The Superbowl has long been about consumption. From Superbowl parties and barbecues to the world-famous commercial competition, the prom of sporting events is very much a “bigger-is-better” occasion. In 2020, nearly 100 million people tuned in to watch Kansas City knock down San Francisco. That’s a platform with few equals.

“Sports tend to attract more attention than science,” said Susan Groh in a wild understatement. Groh is the associate director of NFL Green, the environmental wing of the National Football League.

What NFL Green has been doing this year is trying to leverage that massive platform to achieve several environmental goals and encourage sustainability. It began before Superbowl 2020, with a restoration project that rebuilt sand dunes and woodland around Tampa Bay. But now they have their eyes set on higher goals.

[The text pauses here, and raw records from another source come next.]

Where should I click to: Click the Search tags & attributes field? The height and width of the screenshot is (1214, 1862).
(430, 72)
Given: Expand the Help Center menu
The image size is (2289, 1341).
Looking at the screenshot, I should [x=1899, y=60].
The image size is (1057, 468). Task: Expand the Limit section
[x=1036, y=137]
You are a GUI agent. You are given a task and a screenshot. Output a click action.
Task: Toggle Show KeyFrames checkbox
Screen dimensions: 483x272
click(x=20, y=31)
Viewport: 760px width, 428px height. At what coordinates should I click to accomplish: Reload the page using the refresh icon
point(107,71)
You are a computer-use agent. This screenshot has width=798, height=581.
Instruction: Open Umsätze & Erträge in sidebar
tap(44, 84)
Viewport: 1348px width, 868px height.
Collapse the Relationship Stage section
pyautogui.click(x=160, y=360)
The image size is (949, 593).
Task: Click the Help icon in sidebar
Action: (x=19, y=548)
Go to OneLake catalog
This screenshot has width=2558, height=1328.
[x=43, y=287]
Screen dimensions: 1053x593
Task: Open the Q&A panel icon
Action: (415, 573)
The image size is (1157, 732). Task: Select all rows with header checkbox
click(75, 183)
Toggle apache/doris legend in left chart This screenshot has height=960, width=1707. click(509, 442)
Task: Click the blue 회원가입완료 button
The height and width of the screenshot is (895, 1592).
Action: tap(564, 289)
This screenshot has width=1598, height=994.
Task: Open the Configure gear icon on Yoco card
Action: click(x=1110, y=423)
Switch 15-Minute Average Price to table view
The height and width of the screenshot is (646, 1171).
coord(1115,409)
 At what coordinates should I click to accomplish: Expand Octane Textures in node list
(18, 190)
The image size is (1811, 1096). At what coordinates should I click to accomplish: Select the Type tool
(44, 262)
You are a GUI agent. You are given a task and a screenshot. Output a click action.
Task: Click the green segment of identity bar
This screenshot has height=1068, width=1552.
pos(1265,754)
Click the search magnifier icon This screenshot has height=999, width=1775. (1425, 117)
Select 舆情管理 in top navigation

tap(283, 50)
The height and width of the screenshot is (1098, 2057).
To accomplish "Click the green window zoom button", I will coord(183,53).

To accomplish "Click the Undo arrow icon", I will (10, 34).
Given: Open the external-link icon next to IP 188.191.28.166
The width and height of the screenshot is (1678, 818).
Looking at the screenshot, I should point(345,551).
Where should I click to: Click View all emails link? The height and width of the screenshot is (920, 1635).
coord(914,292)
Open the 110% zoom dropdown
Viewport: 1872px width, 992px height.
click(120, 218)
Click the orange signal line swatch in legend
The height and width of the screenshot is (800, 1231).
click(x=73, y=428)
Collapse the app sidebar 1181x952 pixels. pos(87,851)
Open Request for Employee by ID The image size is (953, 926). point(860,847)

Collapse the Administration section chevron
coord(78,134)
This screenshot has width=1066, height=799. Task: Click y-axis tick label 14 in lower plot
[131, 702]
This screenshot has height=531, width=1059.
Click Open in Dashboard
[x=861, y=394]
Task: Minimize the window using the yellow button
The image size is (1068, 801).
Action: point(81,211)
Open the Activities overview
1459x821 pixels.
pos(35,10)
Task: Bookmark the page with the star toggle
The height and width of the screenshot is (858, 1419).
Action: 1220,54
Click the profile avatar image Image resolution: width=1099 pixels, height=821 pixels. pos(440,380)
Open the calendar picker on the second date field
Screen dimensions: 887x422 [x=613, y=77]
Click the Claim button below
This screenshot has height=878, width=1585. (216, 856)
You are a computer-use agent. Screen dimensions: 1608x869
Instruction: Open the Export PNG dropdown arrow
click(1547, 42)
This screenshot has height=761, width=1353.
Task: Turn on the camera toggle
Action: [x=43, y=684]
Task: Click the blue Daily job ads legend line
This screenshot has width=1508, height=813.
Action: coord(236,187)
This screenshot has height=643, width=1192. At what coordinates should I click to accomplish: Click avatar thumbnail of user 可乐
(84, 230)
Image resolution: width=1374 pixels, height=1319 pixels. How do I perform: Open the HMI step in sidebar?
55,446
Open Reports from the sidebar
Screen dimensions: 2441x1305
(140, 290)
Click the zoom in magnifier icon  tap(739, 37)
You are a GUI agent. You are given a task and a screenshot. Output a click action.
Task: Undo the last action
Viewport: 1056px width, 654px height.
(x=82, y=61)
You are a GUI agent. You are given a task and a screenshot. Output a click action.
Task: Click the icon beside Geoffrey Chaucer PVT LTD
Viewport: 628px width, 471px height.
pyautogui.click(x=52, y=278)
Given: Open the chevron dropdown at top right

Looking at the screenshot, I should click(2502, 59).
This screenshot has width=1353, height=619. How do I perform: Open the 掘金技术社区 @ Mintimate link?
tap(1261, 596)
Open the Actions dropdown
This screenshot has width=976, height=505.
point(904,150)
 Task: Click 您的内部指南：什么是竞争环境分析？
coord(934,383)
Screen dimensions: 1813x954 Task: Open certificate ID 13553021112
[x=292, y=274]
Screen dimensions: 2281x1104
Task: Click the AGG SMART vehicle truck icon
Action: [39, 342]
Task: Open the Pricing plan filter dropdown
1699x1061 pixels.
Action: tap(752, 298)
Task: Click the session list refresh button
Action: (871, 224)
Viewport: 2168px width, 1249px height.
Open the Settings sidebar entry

Or rather, lower. 30 feet below sea level, to be precise.

Just off the Tampa shore is the Florida Reef Tract, the third-largest barrier reef in the world. But industrial water quality, disease, and ocean change have done immense amounts of damage to the reef in recent years. NFL Green’s goal is to restore the reef tract, which is a key habitat for ocean life and a protection for the coast against hurricanes and other storms.

Coordinating with the Florida Aquarium, who provided corals, and special operations veterans with diving experience in need of work or purpose, an underwater gardening project has begun. The first planting of hundreds of coral starts the size of a fist, is taking the form of a football field. The restoration has been aptly named “100 Yards of Hope.”

Over a few days this fall, the divers planted over a thousand corals.

“Within seconds of that coral being cemented, actual little fish would start to come,” said former Navy SEAL Lt. Commander Kaj Larsen, one of the participants.